### Stated goal
Reproduce the items below with "blue back arrow" changed to "gray back arrow" and nothing else altered. Leave out the pictures.

|---|

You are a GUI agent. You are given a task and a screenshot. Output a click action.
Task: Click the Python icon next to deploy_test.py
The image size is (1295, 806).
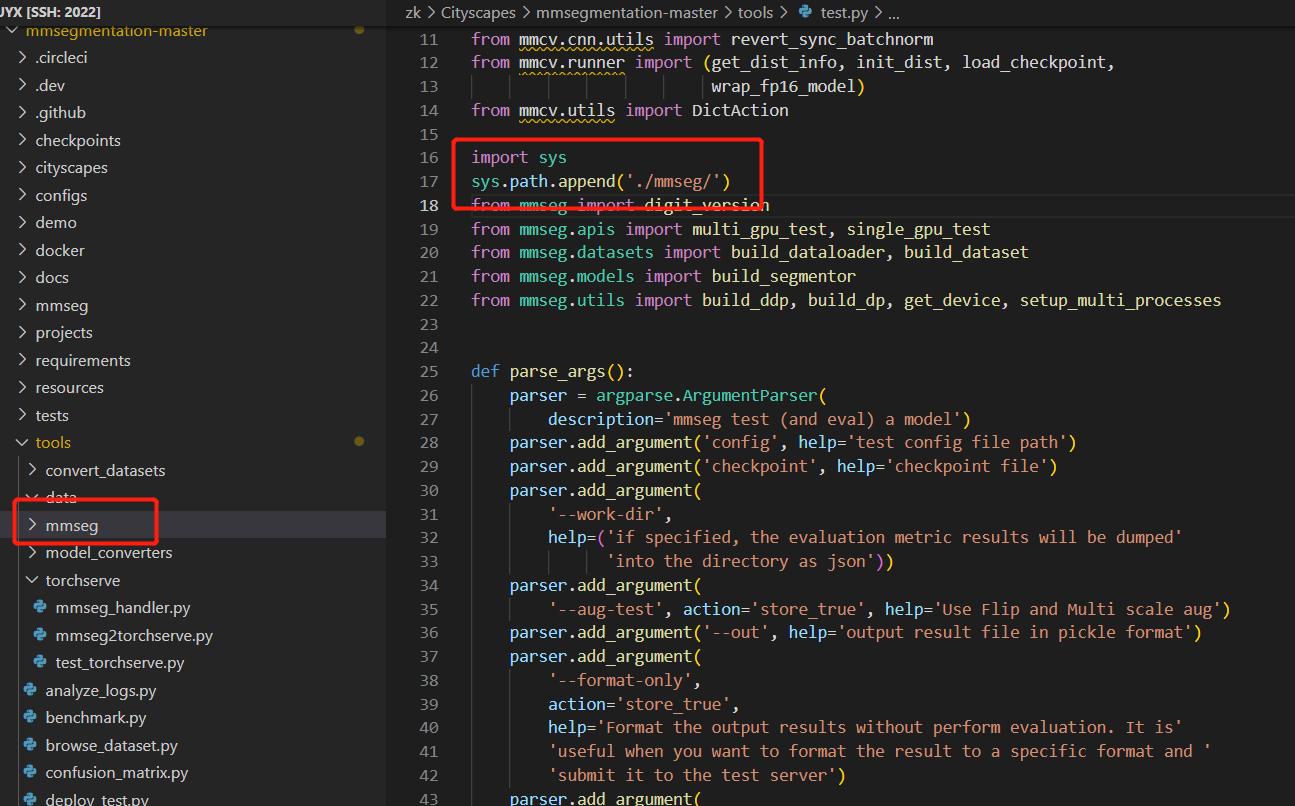point(28,798)
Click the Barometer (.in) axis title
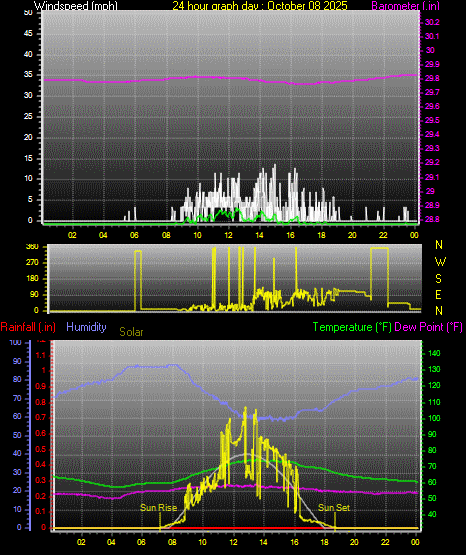Viewport: 466px width, 555px height. (x=405, y=6)
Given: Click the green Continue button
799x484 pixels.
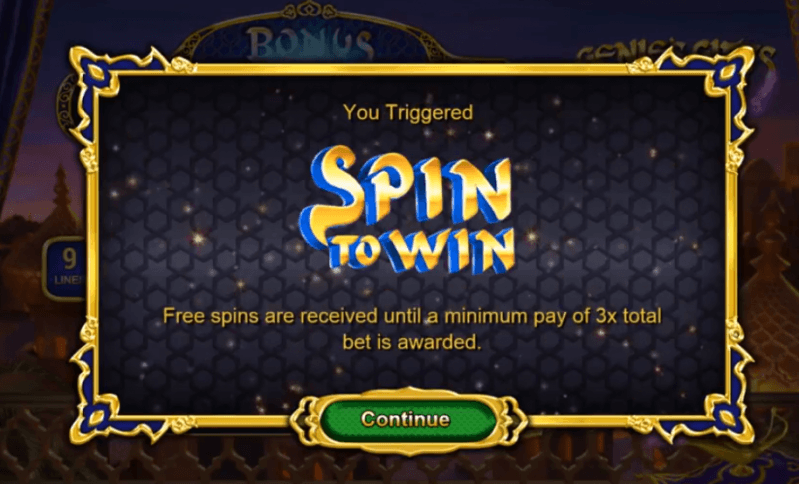Looking at the screenshot, I should coord(406,420).
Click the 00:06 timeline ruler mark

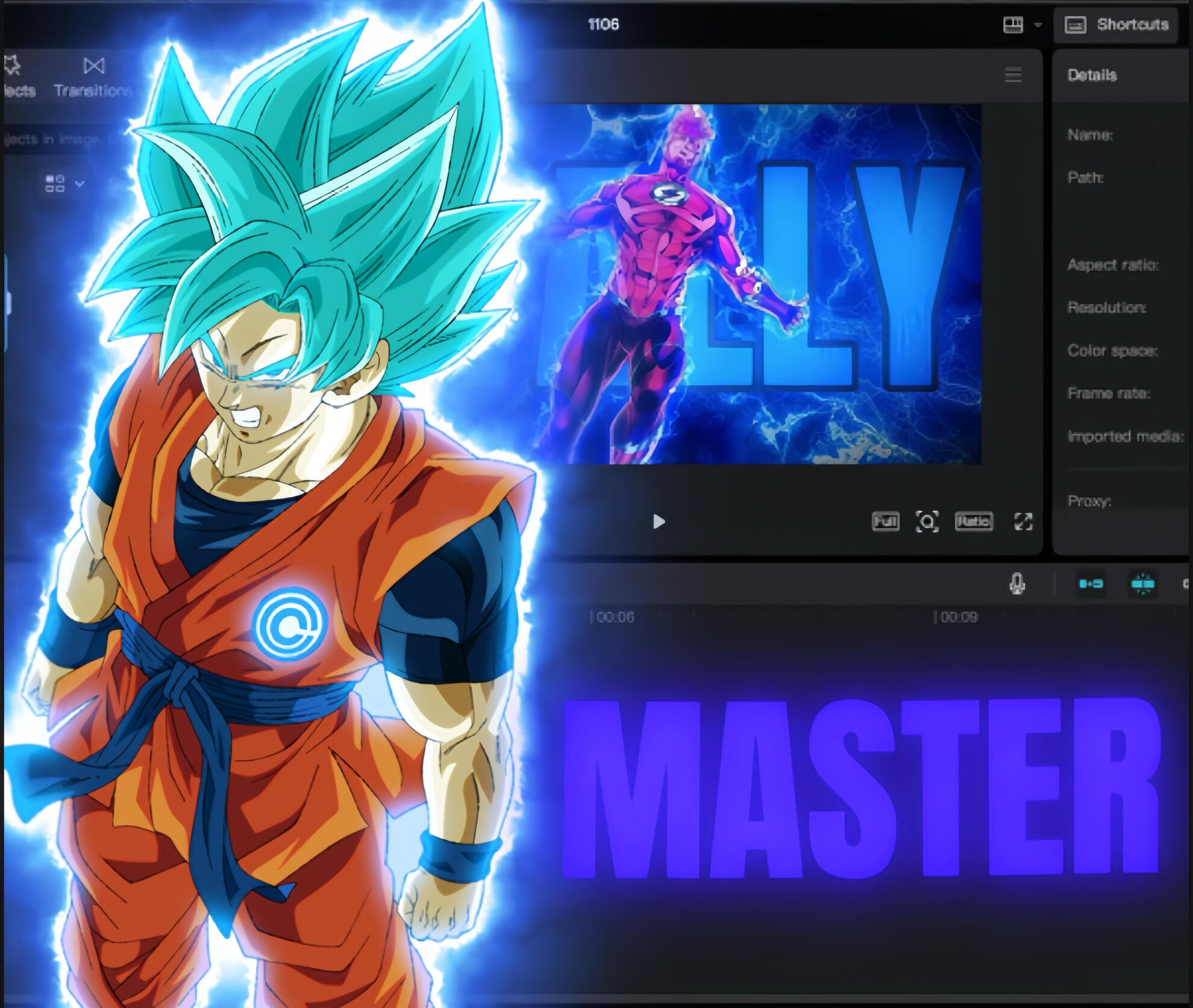pyautogui.click(x=612, y=617)
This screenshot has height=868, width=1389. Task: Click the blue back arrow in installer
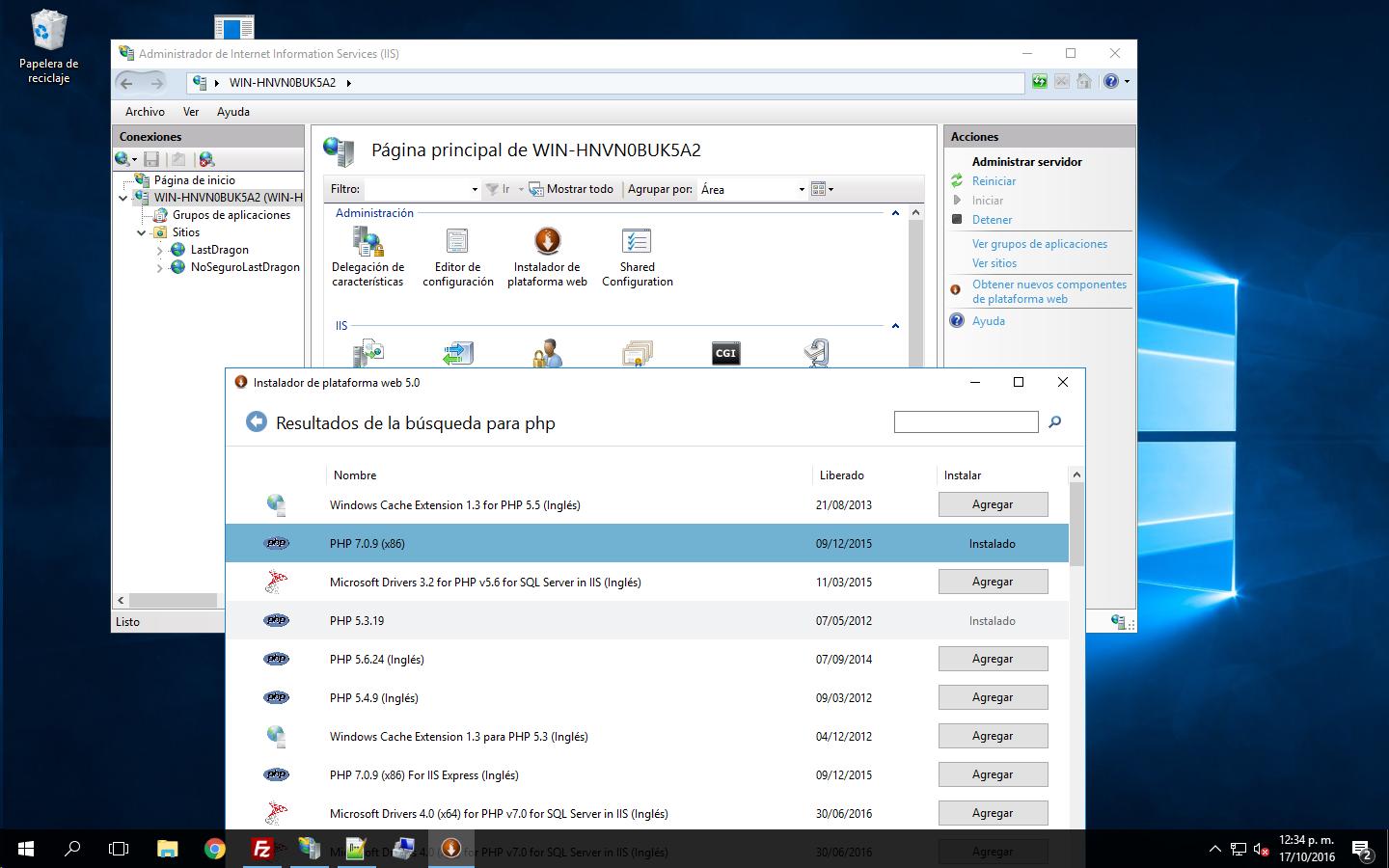[x=256, y=422]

|---|

### Final result
You are a GUI agent. You are given a task and a screenshot. Output a click action.
Task: Click the Python icon next to deploy_test.py
The image size is (1295, 806).
point(28,798)
Click the Barometer (.in) axis title
Viewport: 466px width, 555px height. (x=405, y=6)
Given: Click the green Continue button
799x484 pixels.
Looking at the screenshot, I should coord(406,420).
Click the 00:06 timeline ruler mark

pyautogui.click(x=612, y=617)
This screenshot has height=868, width=1389. Task: Click the gray back arrow in installer
[x=256, y=422]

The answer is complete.